* _The data_
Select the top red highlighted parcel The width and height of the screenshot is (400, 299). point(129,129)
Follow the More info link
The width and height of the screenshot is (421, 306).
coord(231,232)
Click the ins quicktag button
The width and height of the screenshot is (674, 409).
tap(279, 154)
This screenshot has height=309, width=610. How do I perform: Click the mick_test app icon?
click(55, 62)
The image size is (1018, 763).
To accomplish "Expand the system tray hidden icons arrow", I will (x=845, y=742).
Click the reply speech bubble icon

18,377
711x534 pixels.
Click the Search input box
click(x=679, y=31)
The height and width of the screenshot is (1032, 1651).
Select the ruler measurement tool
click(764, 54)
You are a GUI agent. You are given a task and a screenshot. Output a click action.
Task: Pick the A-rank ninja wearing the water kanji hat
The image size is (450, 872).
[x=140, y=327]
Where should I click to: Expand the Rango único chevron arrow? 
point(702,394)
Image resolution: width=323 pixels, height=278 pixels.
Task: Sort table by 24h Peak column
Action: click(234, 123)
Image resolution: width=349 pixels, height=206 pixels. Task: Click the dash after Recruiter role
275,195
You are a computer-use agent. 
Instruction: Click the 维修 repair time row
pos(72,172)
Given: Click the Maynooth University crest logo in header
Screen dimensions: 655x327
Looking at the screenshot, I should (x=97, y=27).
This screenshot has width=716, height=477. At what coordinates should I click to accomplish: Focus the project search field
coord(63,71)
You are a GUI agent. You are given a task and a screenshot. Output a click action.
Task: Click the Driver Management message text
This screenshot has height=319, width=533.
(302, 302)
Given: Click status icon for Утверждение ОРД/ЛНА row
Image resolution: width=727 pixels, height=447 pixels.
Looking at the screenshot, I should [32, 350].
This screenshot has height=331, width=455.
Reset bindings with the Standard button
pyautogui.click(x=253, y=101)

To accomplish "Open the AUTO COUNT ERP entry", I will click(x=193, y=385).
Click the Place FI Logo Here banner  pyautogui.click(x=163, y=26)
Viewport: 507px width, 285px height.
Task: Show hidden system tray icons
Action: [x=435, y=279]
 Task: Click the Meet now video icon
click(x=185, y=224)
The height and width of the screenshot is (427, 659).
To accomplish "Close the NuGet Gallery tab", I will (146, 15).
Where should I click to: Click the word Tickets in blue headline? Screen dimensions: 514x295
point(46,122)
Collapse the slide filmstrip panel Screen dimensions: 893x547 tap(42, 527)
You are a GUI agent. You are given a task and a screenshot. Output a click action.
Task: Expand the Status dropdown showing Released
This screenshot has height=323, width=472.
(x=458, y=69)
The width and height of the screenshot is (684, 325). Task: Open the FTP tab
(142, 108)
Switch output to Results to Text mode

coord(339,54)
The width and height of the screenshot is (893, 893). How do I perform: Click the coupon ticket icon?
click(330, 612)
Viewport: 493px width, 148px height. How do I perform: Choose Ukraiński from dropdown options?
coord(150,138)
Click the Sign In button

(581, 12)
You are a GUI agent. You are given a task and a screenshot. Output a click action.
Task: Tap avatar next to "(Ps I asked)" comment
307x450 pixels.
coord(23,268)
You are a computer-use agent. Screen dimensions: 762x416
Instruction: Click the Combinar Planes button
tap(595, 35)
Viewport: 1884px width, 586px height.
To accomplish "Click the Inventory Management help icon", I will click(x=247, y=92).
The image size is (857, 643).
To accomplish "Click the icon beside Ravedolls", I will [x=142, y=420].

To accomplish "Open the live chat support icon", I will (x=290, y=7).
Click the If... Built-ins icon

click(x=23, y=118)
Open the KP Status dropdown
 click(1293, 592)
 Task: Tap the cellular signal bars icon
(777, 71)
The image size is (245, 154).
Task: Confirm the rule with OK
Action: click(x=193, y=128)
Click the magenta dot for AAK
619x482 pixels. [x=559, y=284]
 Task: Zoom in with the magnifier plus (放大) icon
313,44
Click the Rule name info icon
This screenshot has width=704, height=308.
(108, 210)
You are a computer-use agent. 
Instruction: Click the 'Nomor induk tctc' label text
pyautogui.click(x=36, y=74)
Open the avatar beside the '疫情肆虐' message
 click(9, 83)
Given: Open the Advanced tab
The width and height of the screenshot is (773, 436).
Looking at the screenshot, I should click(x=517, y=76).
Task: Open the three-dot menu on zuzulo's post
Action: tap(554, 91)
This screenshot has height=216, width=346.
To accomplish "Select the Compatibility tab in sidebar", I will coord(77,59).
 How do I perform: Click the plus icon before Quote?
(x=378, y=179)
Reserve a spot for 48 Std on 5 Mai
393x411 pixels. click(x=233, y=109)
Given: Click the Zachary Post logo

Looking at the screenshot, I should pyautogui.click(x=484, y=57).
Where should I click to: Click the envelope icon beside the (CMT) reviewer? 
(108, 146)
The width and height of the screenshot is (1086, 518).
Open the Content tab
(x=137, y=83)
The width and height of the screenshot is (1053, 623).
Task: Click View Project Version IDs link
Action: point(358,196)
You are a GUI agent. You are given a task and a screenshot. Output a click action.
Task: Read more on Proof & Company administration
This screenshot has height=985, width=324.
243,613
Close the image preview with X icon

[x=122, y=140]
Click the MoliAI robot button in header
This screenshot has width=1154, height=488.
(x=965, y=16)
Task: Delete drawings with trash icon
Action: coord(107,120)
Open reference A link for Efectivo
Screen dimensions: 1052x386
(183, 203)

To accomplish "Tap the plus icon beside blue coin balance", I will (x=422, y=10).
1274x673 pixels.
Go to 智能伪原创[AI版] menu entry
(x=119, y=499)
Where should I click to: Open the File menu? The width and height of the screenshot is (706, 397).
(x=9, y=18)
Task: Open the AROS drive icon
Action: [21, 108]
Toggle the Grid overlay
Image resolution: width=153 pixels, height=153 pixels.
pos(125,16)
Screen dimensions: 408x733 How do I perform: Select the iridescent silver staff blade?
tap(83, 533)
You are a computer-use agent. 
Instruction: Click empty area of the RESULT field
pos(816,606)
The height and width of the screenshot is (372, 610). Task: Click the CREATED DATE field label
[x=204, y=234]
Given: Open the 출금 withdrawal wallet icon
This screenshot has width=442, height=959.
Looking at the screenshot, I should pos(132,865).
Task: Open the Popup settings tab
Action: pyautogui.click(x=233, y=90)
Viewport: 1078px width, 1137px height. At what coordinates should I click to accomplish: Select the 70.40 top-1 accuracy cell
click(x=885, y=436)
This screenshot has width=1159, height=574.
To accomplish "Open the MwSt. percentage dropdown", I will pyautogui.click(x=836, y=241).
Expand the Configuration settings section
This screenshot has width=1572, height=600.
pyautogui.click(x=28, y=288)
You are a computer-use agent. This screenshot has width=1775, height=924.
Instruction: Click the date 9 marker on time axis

* _Task directions_
Reproduce every line of the data without changing a word.

* _Answer to the problem_
Select the top red highlighted parcel The width and height of the screenshot is (400, 299). point(129,129)
Follow the More info link
The width and height of the screenshot is (421, 306).
coord(231,232)
Click the ins quicktag button
The width and height of the screenshot is (674, 409).
tap(279, 154)
This screenshot has height=309, width=610. How do I perform: Click the mick_test app icon?
click(55, 62)
The image size is (1018, 763).
To accomplish "Expand the system tray hidden icons arrow", I will (x=845, y=742).
Click the reply speech bubble icon

18,377
711x534 pixels.
Click the Search input box
click(x=679, y=31)
The height and width of the screenshot is (1032, 1651).
Select the ruler measurement tool
click(764, 54)
You are a GUI agent. You are given a task and a screenshot. Output a click action.
Task: Pick the A-rank ninja wearing the water kanji hat
The image size is (450, 872).
[x=140, y=327]
Where should I click to: Expand the Rango único chevron arrow? 
point(702,394)
Image resolution: width=323 pixels, height=278 pixels.
Task: Sort table by 24h Peak column
Action: click(234, 123)
Image resolution: width=349 pixels, height=206 pixels. Task: Click the dash after Recruiter role
275,195
You are a computer-use agent. 
Instruction: Click the 维修 repair time row
pos(72,172)
Given: Click the Maynooth University crest logo in header
Screen dimensions: 655x327
Looking at the screenshot, I should (x=97, y=27).
This screenshot has width=716, height=477. At what coordinates should I click to accomplish: Focus the project search field
coord(63,71)
You are a GUI agent. You are given a task and a screenshot. Output a click action.
Task: Click the Driver Management message text
This screenshot has height=319, width=533.
(302, 302)
Given: Click status icon for Утверждение ОРД/ЛНА row
Image resolution: width=727 pixels, height=447 pixels.
Looking at the screenshot, I should [32, 350].
This screenshot has height=331, width=455.
Reset bindings with the Standard button
pyautogui.click(x=253, y=101)

To accomplish "Open the AUTO COUNT ERP entry", I will click(x=193, y=385).
Click the Place FI Logo Here banner  pyautogui.click(x=163, y=26)
Viewport: 507px width, 285px height.
Task: Show hidden system tray icons
Action: [x=435, y=279]
 Task: Click the Meet now video icon
click(x=185, y=224)
The height and width of the screenshot is (427, 659).
To accomplish "Close the NuGet Gallery tab", I will (146, 15).
Where should I click to: Click the word Tickets in blue headline? Screen dimensions: 514x295
point(46,122)
Collapse the slide filmstrip panel Screen dimensions: 893x547 tap(42, 527)
You are a GUI agent. You are given a task and a screenshot. Output a click action.
Task: Expand the Status dropdown showing Released
This screenshot has height=323, width=472.
(x=458, y=69)
The width and height of the screenshot is (684, 325). Task: Open the FTP tab
(142, 108)
Switch output to Results to Text mode

coord(339,54)
The width and height of the screenshot is (893, 893). How do I perform: Click the coupon ticket icon?
click(330, 612)
Viewport: 493px width, 148px height. How do I perform: Choose Ukraiński from dropdown options?
coord(150,138)
Click the Sign In button

(581, 12)
You are a GUI agent. You are given a task and a screenshot. Output a click action.
Task: Tap avatar next to "(Ps I asked)" comment
307x450 pixels.
coord(23,268)
You are a computer-use agent. Screen dimensions: 762x416
Instruction: Click the Combinar Planes button
tap(595, 35)
Viewport: 1884px width, 586px height.
To accomplish "Click the Inventory Management help icon", I will click(x=247, y=92).
The image size is (857, 643).
To accomplish "Click the icon beside Ravedolls", I will [x=142, y=420].

To accomplish "Open the live chat support icon", I will (x=290, y=7).
Click the If... Built-ins icon

click(x=23, y=118)
Open the KP Status dropdown
 click(1293, 592)
 Task: Tap the cellular signal bars icon
(777, 71)
The image size is (245, 154).
Task: Confirm the rule with OK
Action: click(x=193, y=128)
Click the magenta dot for AAK
619x482 pixels. [x=559, y=284]
 Task: Zoom in with the magnifier plus (放大) icon
313,44
Click the Rule name info icon
This screenshot has width=704, height=308.
(108, 210)
You are a computer-use agent. 
Instruction: Click the 'Nomor induk tctc' label text
pyautogui.click(x=36, y=74)
Open the avatar beside the '疫情肆虐' message
 click(9, 83)
Given: Open the Advanced tab
The width and height of the screenshot is (773, 436).
Looking at the screenshot, I should click(x=517, y=76).
Task: Open the three-dot menu on zuzulo's post
Action: tap(554, 91)
This screenshot has height=216, width=346.
To accomplish "Select the Compatibility tab in sidebar", I will coord(77,59).
 How do I perform: Click the plus icon before Quote?
(x=378, y=179)
Reserve a spot for 48 Std on 5 Mai
393x411 pixels. click(x=233, y=109)
Given: Click the Zachary Post logo

Looking at the screenshot, I should pyautogui.click(x=484, y=57).
Where should I click to: Click the envelope icon beside the (CMT) reviewer? 
(108, 146)
The width and height of the screenshot is (1086, 518).
Open the Content tab
(x=137, y=83)
The width and height of the screenshot is (1053, 623).
Task: Click View Project Version IDs link
Action: point(358,196)
You are a GUI agent. You are given a task and a screenshot. Output a click action.
Task: Read more on Proof & Company administration
This screenshot has height=985, width=324.
243,613
Close the image preview with X icon

[x=122, y=140]
Click the MoliAI robot button in header
This screenshot has width=1154, height=488.
(x=965, y=16)
Task: Delete drawings with trash icon
Action: coord(107,120)
Open reference A link for Efectivo
Screen dimensions: 1052x386
(183, 203)

To accomplish "Tap the plus icon beside blue coin balance", I will (x=422, y=10).
1274x673 pixels.
Go to 智能伪原创[AI版] menu entry
(x=119, y=499)
Where should I click to: Open the File menu? The width and height of the screenshot is (706, 397).
(x=9, y=18)
Task: Open the AROS drive icon
Action: [21, 108]
Toggle the Grid overlay
Image resolution: width=153 pixels, height=153 pixels.
pos(125,16)
Screen dimensions: 408x733 How do I perform: Select the iridescent silver staff blade?
tap(83, 533)
You are a computer-use agent. 
Instruction: Click empty area of the RESULT field
pos(816,606)
The height and width of the screenshot is (372, 610). Task: Click the CREATED DATE field label
[x=204, y=234]
Given: Open the 출금 withdrawal wallet icon
This screenshot has width=442, height=959.
Looking at the screenshot, I should pos(132,865).
Task: Open the Popup settings tab
Action: pyautogui.click(x=233, y=90)
Viewport: 1078px width, 1137px height. At what coordinates should I click to accomplish: Select the 70.40 top-1 accuracy cell
click(x=885, y=436)
This screenshot has width=1159, height=574.
To accomplish "Open the MwSt. percentage dropdown", I will pyautogui.click(x=836, y=241).
Expand the Configuration settings section
This screenshot has width=1572, height=600.
pyautogui.click(x=28, y=288)
You are a computer-use agent. This screenshot has width=1775, height=924.
Instruction: Click the date 9 marker on time axis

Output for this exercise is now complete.